Old Austria more than any other state depended on the greatness of her leaders. The foundation was lacking for a national state, which in its national basis always possesses the power of survival, regardless how deficient the leadership as such may be. A homogeneous national state can, by virtue of the natural inertia of its inhabitants, and the resulting power of resistance, sometimes withstand astonishingly long periods of the worst administration or leadership without inwardly disintegrating. At such times it often seems as though there were no more life in such a body, as though it were dead and done for, but one fine day the supposed corpse suddenly rises and gives the rest of humanity astonishing indications of its unquenchable vital force.
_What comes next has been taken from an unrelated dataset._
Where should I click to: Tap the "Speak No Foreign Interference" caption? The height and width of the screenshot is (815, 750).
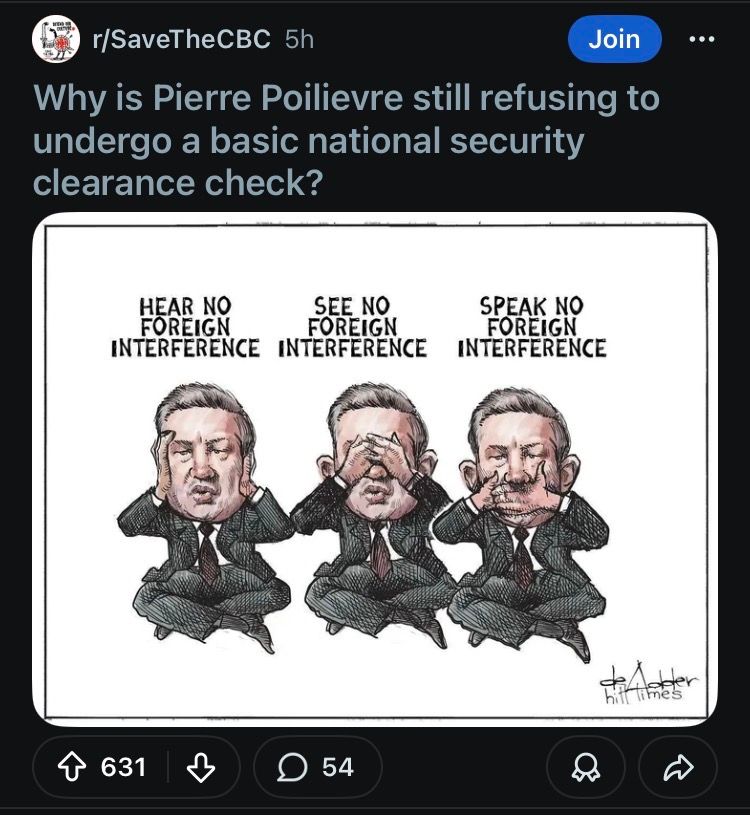531,327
It is different, however, with an empire not consisting of similar peoples, which is held together not by common blood but by a common fist. In this case the weakness of leadership will not cause a hibernation of the state, but an awakening of all the individual instincts which are present in the blood, but carmot develop in times when there is a dominant will. Only by a common education extending over centuries, by common tradition, common interests, etc., can this danger be attenuated. Hence the younger such state formations are, the more they depend on the greatness of leadership, and if they are the work of outstanding soldiers and spiritual heroes, they often crumble immediately after the death of the great solitary founder. But even after centuries these dangers cannot be regarded as overcome; they only lie dormant, often suddenly to awaken as soon as the weakness of the common leadership and the force of education and all the sublime traditions can no longer overcome the impetus of the vital urge of the individual tribes.
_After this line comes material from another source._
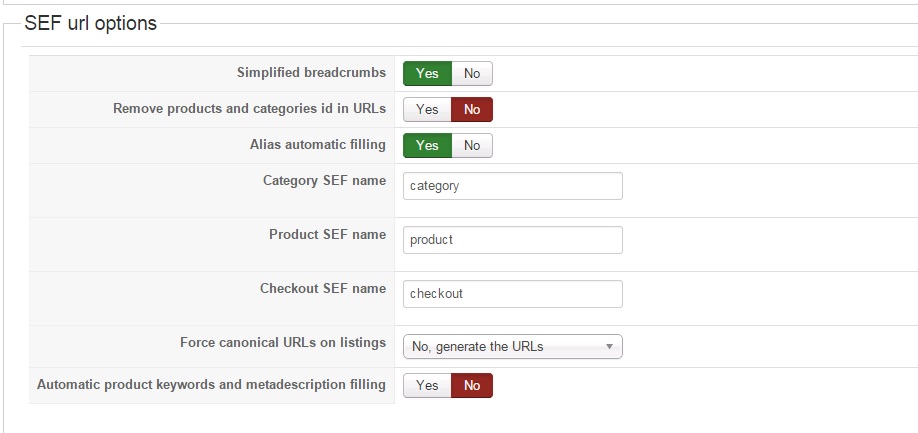Click the Simplified breadcrumbs label
The height and width of the screenshot is (433, 918).
click(311, 73)
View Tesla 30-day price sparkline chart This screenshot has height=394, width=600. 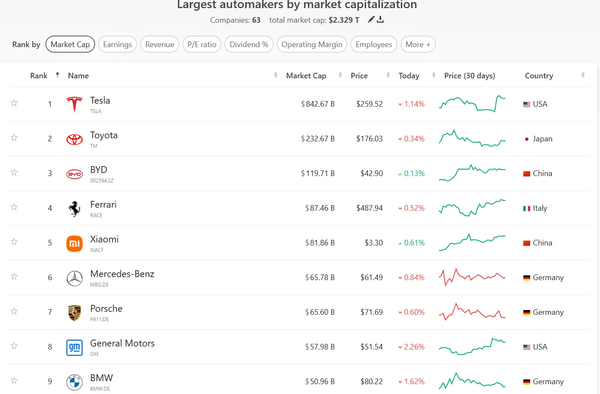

Not to have understood this is perhaps the tragic guilt of the House of Habsburg.
For only a single one of them did Fate once again raise high the torch over the future of his country, then it was extinguished forever.
Joseph IIX Roman Emperor of the German nation, saw with fear and trepidation how his House, forced to the outermost corner of the Empire, would one day inevitably vanish in the maelstrom of a Babylon of nations unless at the eleventh hour the omissions of his forefathers were made good. With superhuman power this ‘friend of man’ braced himself against the negligence of his ancestors and endeavored to retrieve in one decade what centuries had failed to do. If he had been granted only forty years for his work, and if after him even two generations had continued his work as he began it, the miracle would probably have been achieved. But when, after scarcely ten years on the thrones worn in body and soul, he died, his work sank with him into the grave, to awaken no more and sleep forever in the Capuchin crypt. His successors were equal to the task neither in mind nor in will.
When the first revolutionary lightnings of a new era flashed through Europe, Austria, too, slowly began to catch fire, little by little. But when the fire at length broke out, the flame was fanned less by social or general political causes than by dynamic forces of national origin.
The revolution of 1848 may have been a class struggle everywhere, but in Austria it was the beginning of a new racial war. By forgetting or not recognizing this origin and putting themselves in the service of the revolutionary uprising, the Germans sealed their own fate. They helped to arouse the spirit of ‘Western democracy,’ which in a short time removed the foundations of their own existence.
With the formation of a parliamentary representative body without the previous establishment and crystallization of a common state language, the cornerstone had been laid for the end of German domination of the monarchy.’ From this moment on the state itself was lost. All that followed was merely the historic liquidation of an empire.